● ÜBUNGSAUFGABEN
- a) Womit droht der Vater laut dem Textabschnitt den Fischern, die das Boot umzingeln?
- b) Aktualisiere die Einträge weiter unten, indem du überall „Task“ durch „Instruction“ ersetzt. Alles andere bleibt unverändert.

● TEXTABSCHNITT
..............................

Zucker und Zitronen - und Schlafmittel

Ihre Reise beginnt mit Zucker und Zitronen. Die Mutter hat beides miteinander vermischt - und gibt den leckeren Saft jedem Kind an Bord zu trinken. Bald schon wirkt das starke Schlafmittel, das ebenfalls darin enthalten ist. Als Alicia aufwacht, sieht sie einen blauen Himmel, blaues Wasser - und kein Schiff der Küstenwache.

Kindheitsfoto von Alicia Thanh Truc Le, die als 8-Jährige von der "Cap Anamur" gerettet wurde © privat
Alicia Thanh Truc Le im Alter von zwei Jahren.

Schiffe aber irgendwann schon - nämlich die von Fischern. Das mag harmlos klingen, aber in der Welt, die Alicia Le-Sattler schildert, sind vietnamesische Fischerboote manchmal kaum weniger gefährlich als die der Küstenwache. So auch diesmal, als sie mit ihren Booten die Flüchtenden umzingeln. "Die Fischer wussten, dass es auf solchen Booten Wertsachen gibt", sagt sie heute dazu. Der Vater hat eine Pistole dabei, so erzählt es Alice Le-Sattler, und die zieht er nun. Einen Fischer sucht er sich raus und zielt nur auf diesen. "Wenn ihr nicht verschwindet, erschieße ich ihn", ruft er. Sie verziehen sich, also geht es weiter.

"Mein Vater war für mich ein Held"

..............................

● EINTRÄGE ZUR AUFGABE
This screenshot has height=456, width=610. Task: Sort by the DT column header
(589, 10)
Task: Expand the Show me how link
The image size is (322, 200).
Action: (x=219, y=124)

..............................

● LÖSUNGEN JE AUFGABE
- a) Er droht, einen der Fischer zu erschießen, wenn sie nicht verschwinden.

- b)
This screenshot has height=456, width=610. Instruction: Sort by the DT column header
(589, 10)
Instruction: Expand the Show me how link
The image size is (322, 200).
Action: (x=219, y=124)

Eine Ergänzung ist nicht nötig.